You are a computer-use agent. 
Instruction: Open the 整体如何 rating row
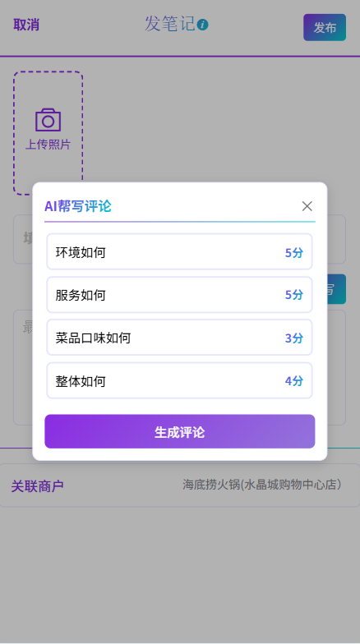179,381
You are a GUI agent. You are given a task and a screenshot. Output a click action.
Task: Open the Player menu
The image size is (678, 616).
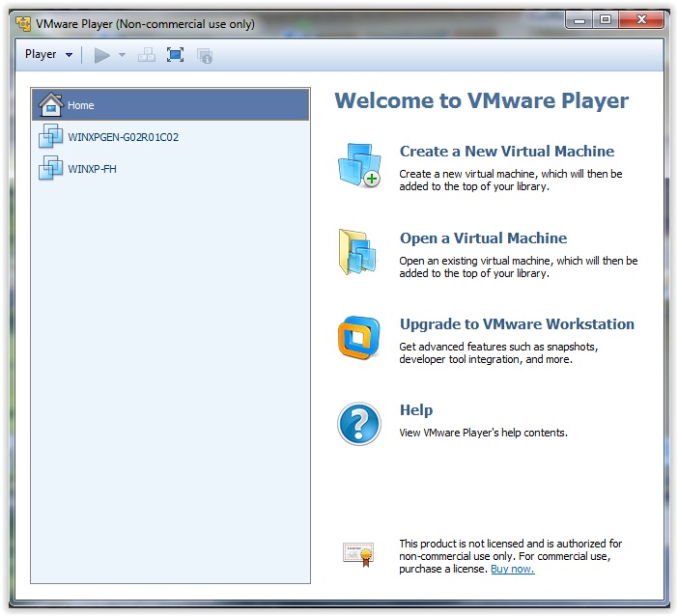(x=48, y=55)
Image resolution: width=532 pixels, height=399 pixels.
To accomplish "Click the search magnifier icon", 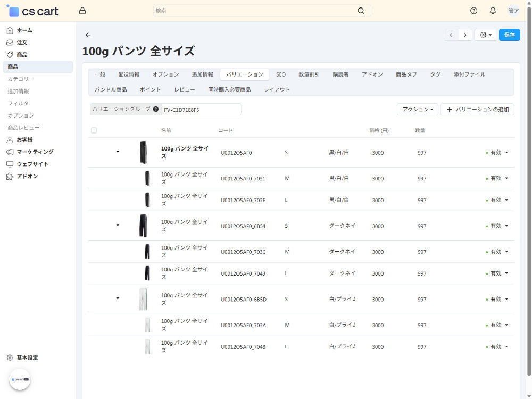I will (361, 11).
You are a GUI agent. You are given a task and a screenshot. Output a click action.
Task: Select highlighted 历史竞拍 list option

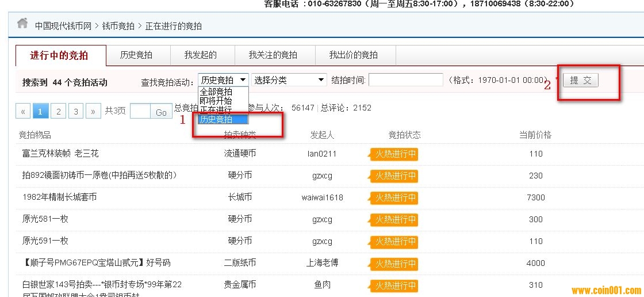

•••

:: Try it ::
From the listing above, repeat only the lines between the line containing "Instruction: Open the 整体如何 rating row" and the line containing "Image resolution: width=532", those two included. Pictures are not part of the copy.

:: Answer area ::
Instruction: Open the 整体如何 rating row
179,381
You are a GUI agent. You are given a task and a screenshot. Output a click action.
Task: Open the Player menu
The image size is (678, 616).
(x=48, y=55)
Image resolution: width=532 pixels, height=399 pixels.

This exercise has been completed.